No support for statements about alleged dangerousness
Rockett’s decision also included a lengthy discussion of Andy’s alleged sexual dangerousness, starting with the mistaken claim discussed above that Andy was arrested in 1990 for sexual assault. Rockett referred three times to the arrest, and, in one instance, stated that Andy had “stalked the three neighborhood children.” As noted, there is no evidence in police or court records that anyone was sexually assaulted in those incidents, that any young children were involved, or that Andy stalked anyone.
(Even the appeals court, which upheld Rockett’s decision in 2009, stated in a footnote that “some of the fact findings adopted by the judge (Rockett) were not supported by the evidence…” The appeals court footnote specifically stated with regard to Rockett’s claims about the arrest for sexual assault and stalking three girls, “the specific facts (of the incidents in Sherborn) and the charges are not clear from the record.”)
Rockett also claimed in his decision that Andy had confessed to having “bizarre sexual fantasies” about children; yet Rockett noted that Andy “will always say what people want to hear.”
In addition, Rockett included what appears to be an unsupported and inflammatory statement by Burch that Andy was “the most dangerous person he has ever treated.”
But there is no evidence cited or presented in Rockett’s decision that Andy ever sexually assaulted anyone. Rockett stated, for instance, that in the 1990’s, when he was first admitted to his group home, Andy “attempted to attack female staff” in both his residential and day programs. But Rockett provided no details about those alleged attempted assaults.

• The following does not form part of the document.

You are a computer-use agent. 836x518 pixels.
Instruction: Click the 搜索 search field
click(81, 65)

Rockett’s decision also included two accounts about Andy’s alleged fantasies and about Andy engaging in masturbation; but while the accounts were graphic, nothing that Rockett described could be said to constitute crimes or prove that Andy was dangerous.

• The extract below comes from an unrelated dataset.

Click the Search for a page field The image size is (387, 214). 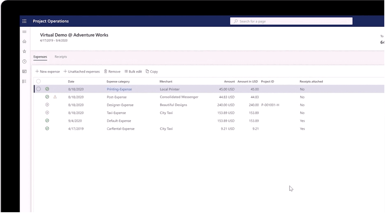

Ellen and Stan maintained that at least some of the statements given by clinicians regarding Andy’s alleged sexual fantasies may have stemmed from statements Andy made while participating in a group therapy program in the 1990’s in Andy’s group home, which is run by Community Resources for Justice. Participants were reportedly encouraged to discuss their sexual fantasies in the sessions.
“As I recall we were told at least some of the group members had actually offended,” Ellen said. “We weren’t told details of these sessions.”
Questions remain
Marie Dunn, the new guardian appointed last week for Andy, was not present at the October 26 court hearing. But both Andy’s court-appointed attorney and the DDS attorney encouraged Stan and Ellen to meet with Dunn. Stan is hopeful that Dunn will agree to a new, independent evaluation of Andy, and that she will support supervised home visits for him.
We hope things will finally move in a positive direction for Stan, Ellen, and Andy. We think it was a good sign that Judge Christopher allowed Andy to state his wish in open court to visit home. We also think it is a positive thing that Andy finally has a new guardian.
We strongly support at least a co-guardianship for Stan; and we hope the day comes soon when Andy can have supervised visits home once again, and that common sense will finally prevail in this case.